Daniel Bloch, à la fin de sa première approche avec Bao, l’invita à dîner dans un restaurant espagnol de la rue Lê Thánh Tôn. On lui avait recommandé OLÉ, en raison de la qualité de la cuisine et l’originalité du service. La copropriétaire, Monica, soucieuse de mettre sa clientèle à l’aise, agrémente l’ambiance de ses facéties bouffonnes.

Polie comme le sont les Vietnamiens, Bao évita, acceptant l’invitation, de lui dire qu’elle s’y était déjà présentée et que sa renommée n’était effectivement pas surfaite.

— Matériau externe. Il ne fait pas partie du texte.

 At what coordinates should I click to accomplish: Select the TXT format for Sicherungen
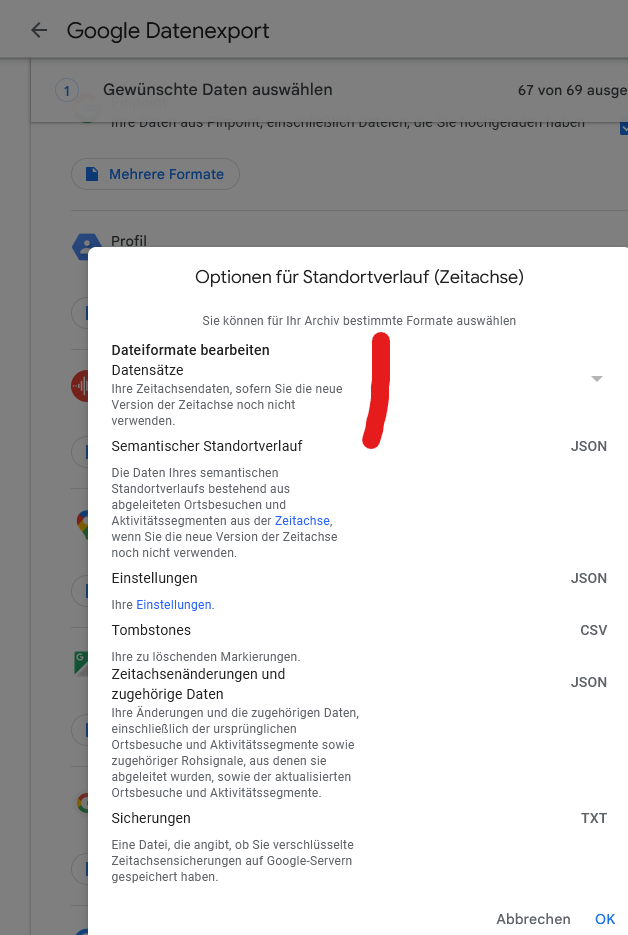coord(594,818)
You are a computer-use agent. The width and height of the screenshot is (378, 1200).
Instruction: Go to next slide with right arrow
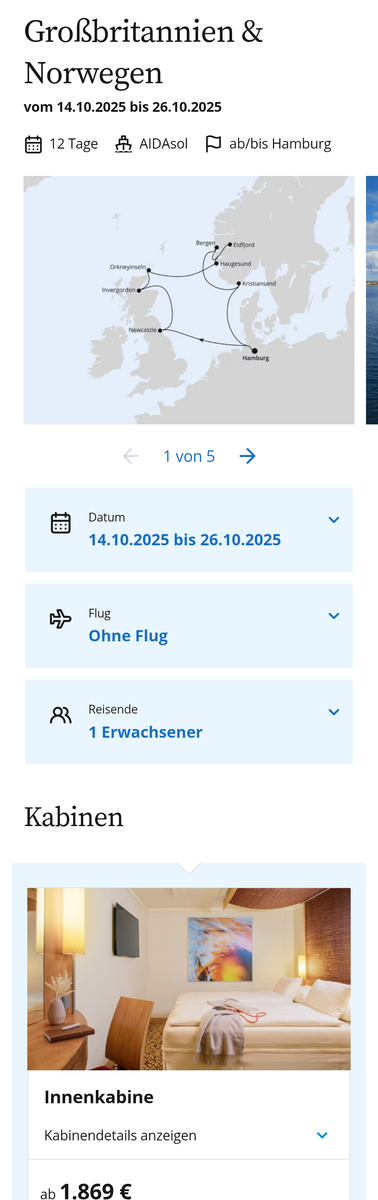pos(248,456)
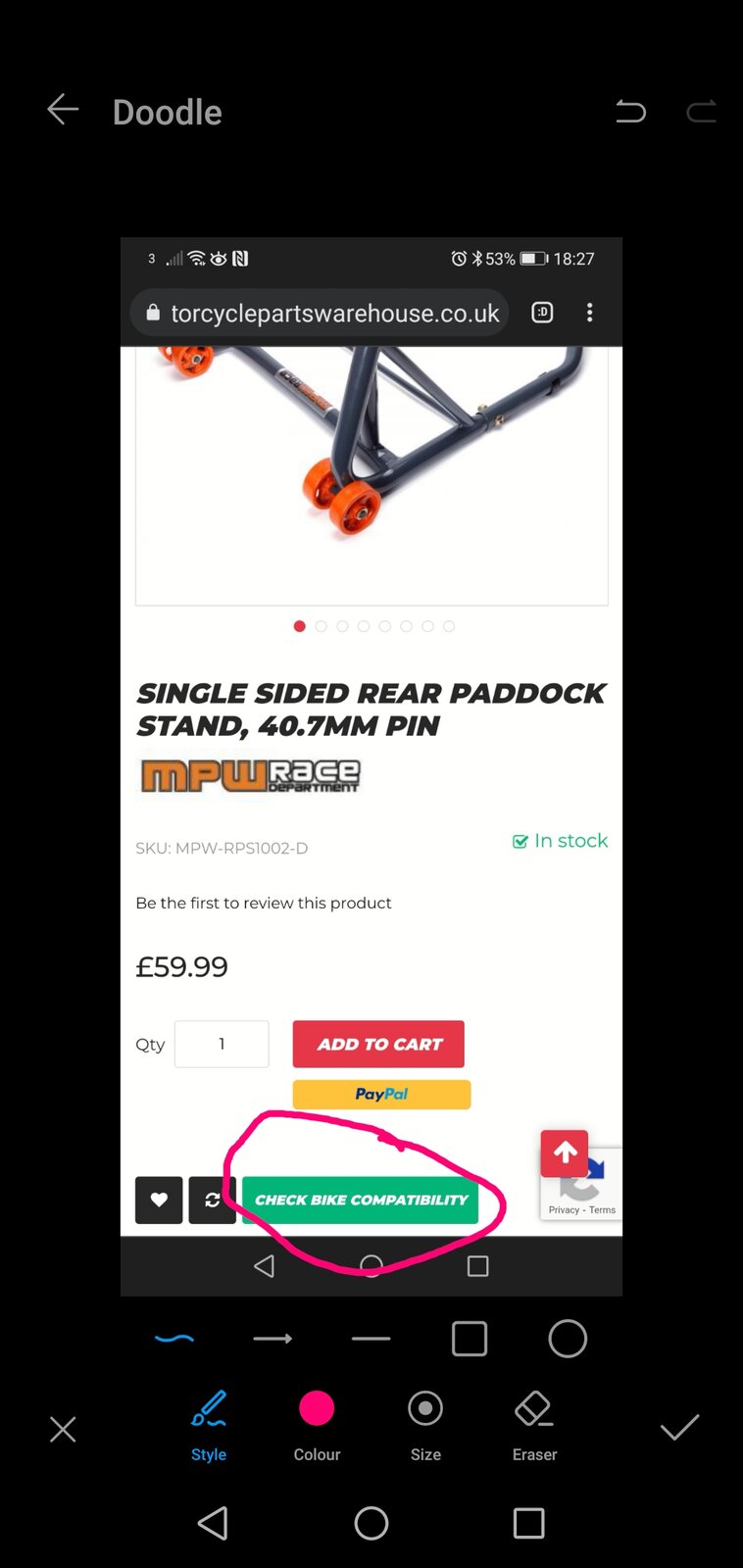The image size is (743, 1568).
Task: Select the Eraser tool
Action: (534, 1426)
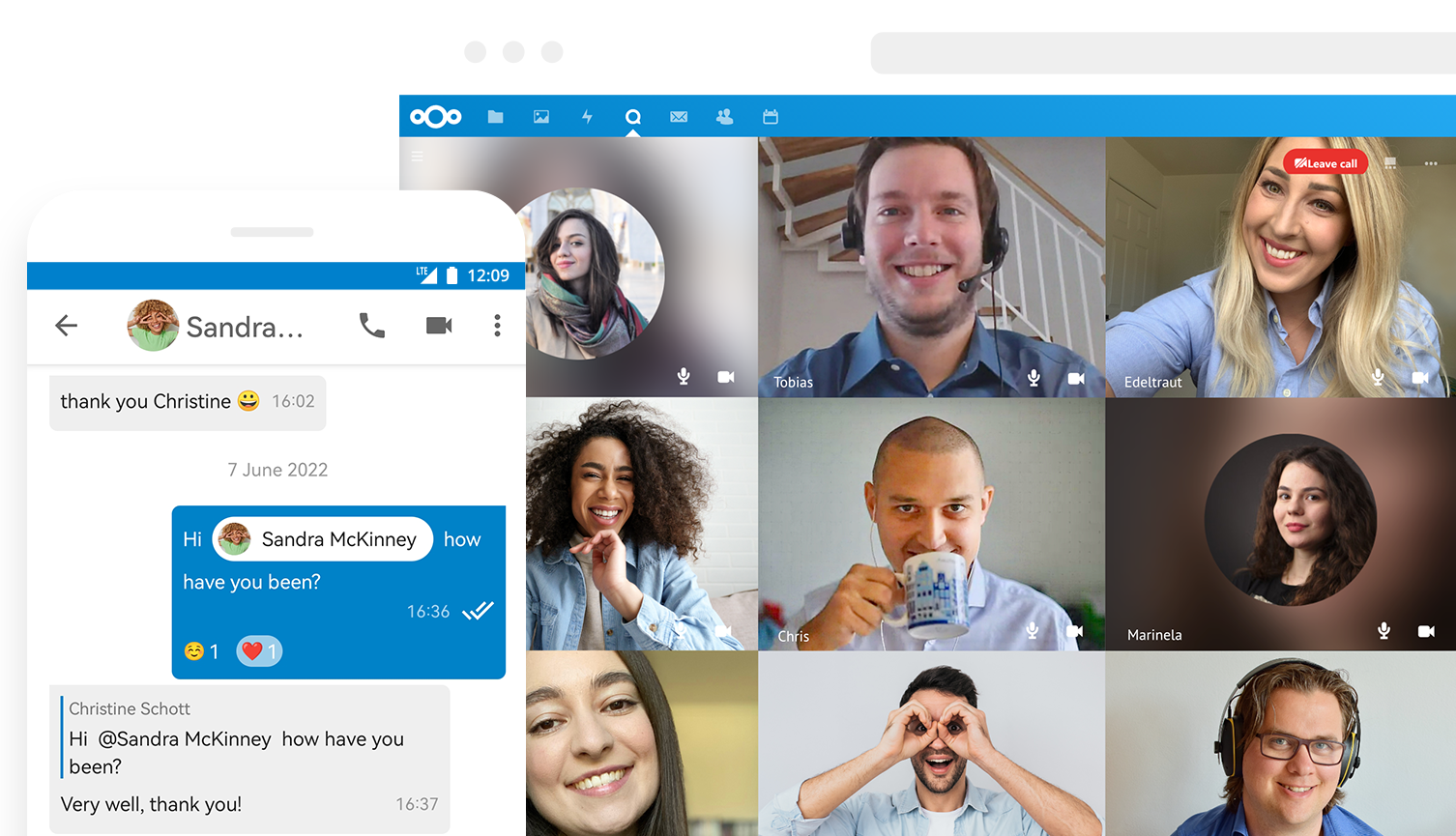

Ils s’y retrouveraient vers 19 heures pour ensuite achever la soirée ici même au Nh Sông. Son après-midi ? Demeurer loin de cette chaleur accablante qui épuise et risquerait de gâcher sa deuxième rencontre avec cette femme qui, sans qu’elle ne le sache, voyageait du cerveau au coeur d’un homme s’étant éloigné des histoires d’amour depuis son divorce.

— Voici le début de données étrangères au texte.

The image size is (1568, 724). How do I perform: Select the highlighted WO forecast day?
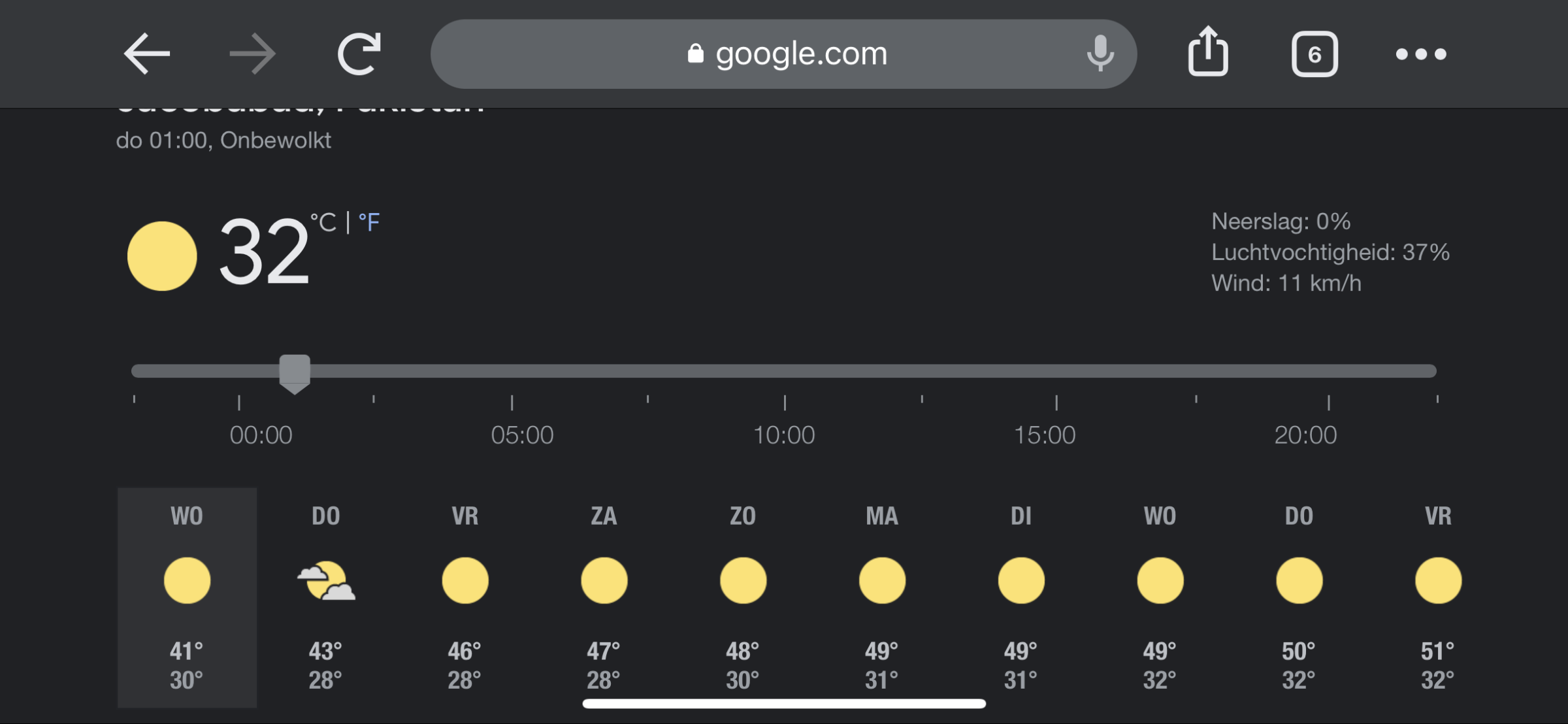(187, 597)
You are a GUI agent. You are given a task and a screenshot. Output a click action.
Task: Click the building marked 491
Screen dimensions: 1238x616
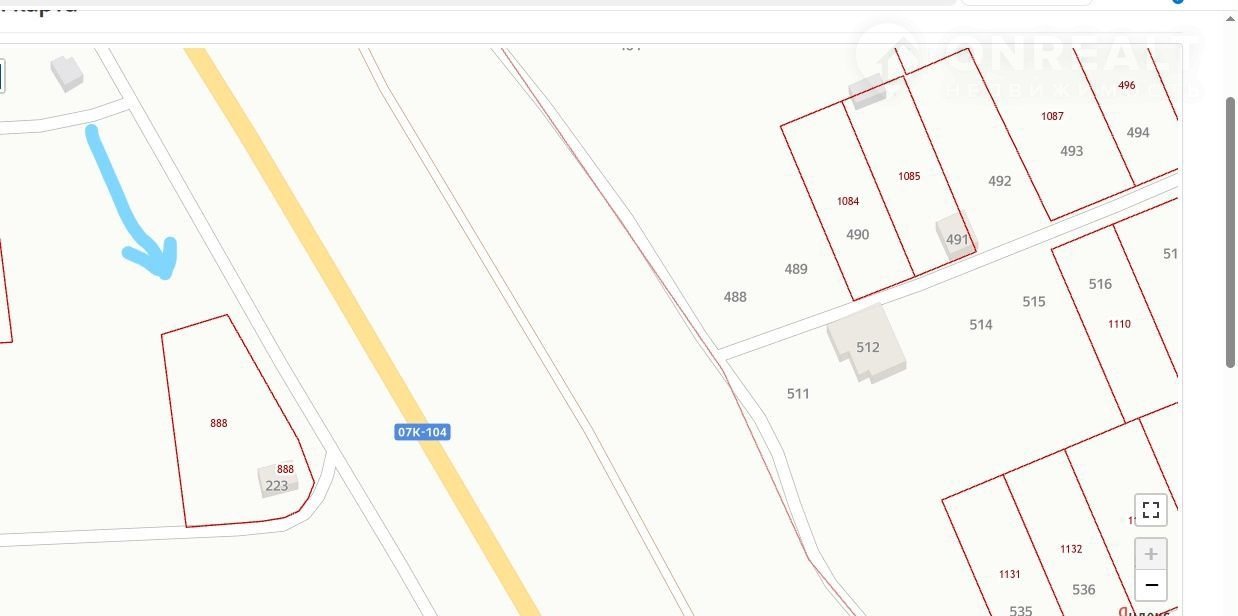coord(955,238)
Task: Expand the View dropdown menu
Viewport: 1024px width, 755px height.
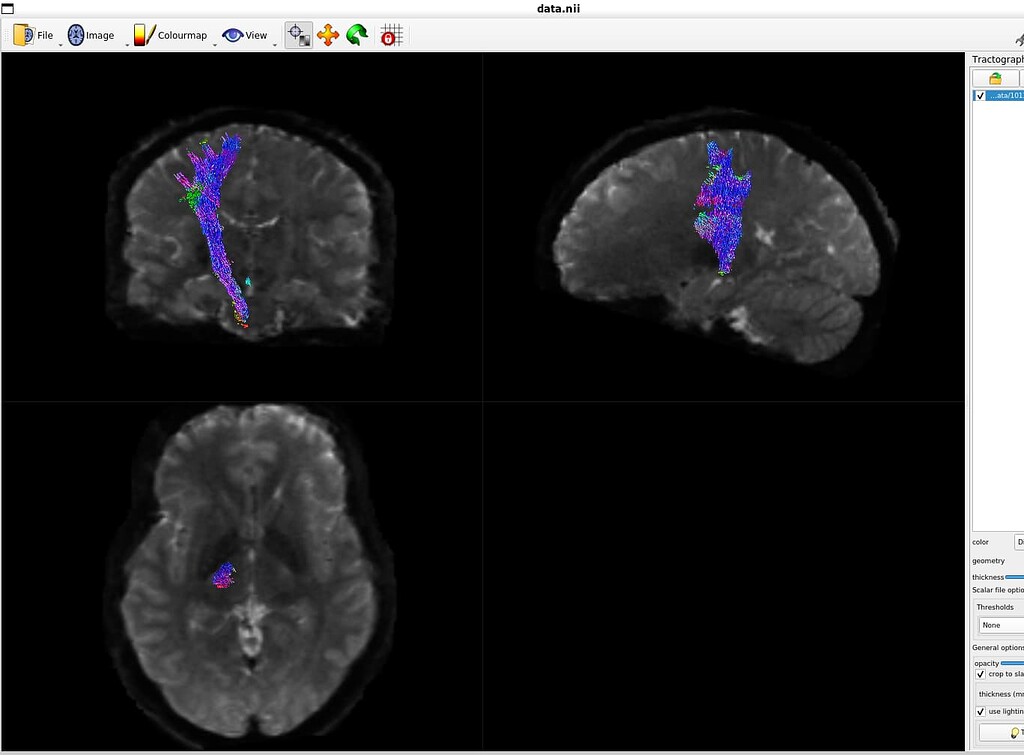Action: [x=246, y=36]
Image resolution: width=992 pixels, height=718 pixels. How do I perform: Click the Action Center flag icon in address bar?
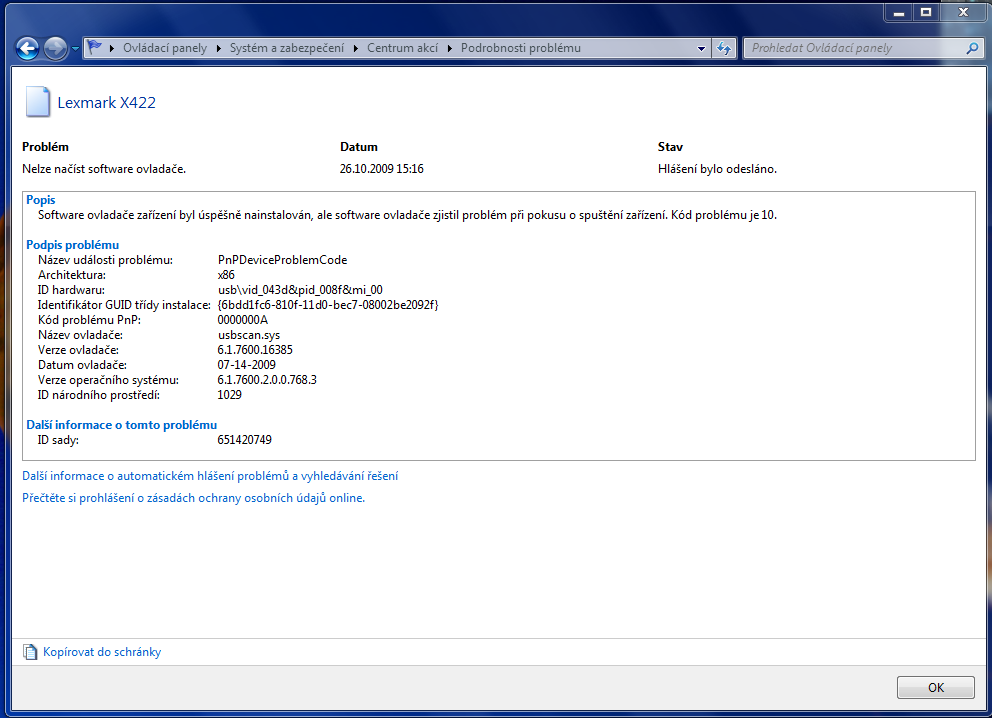pos(96,48)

La femme vietnamienne le séduisait par sa beauté légendaire, alors qu’une caractéristique l’ennuyait profondément : une histoire d’amour devait ultimement s’achever par le mariage. Il ne manifestait pas d’enthousiasme pour cette éventualité, de sorte que jusque-là il n’avait lié que des amitiés.

Cette femme si différente, à des lieux du modèle traditionnel, aiguisait une curiosité qu’il choisit de ne pas combattre. Il désirait mieux la connaître, en savoir plus son passé et comprendre pourquoi, à un âge vénérable, elle continuait toujours de travailler à l’université. Il devait y avoir plus que l’engagement professionnel, la passion pour la littérature française qui, avouons-le, n’a plus la cote chez les étudiants vietnamiens ainsi que dans la population en général.

Depuis son arrivée en terre vietnamienne, les occasions de parler ou discuter en français, il pouvait les compter sur les doigts d’une seule main. Deux fois, en fait. La première, ce fut à Haiphong, dans un hôtel répondant au nom de Monte Christo, là sa patience fut mise à rude épreuve en raison d’un sévère différend avec le propriétaire qui lui avait assigné une chambre dont le lugubre équivalait à son insalubrité.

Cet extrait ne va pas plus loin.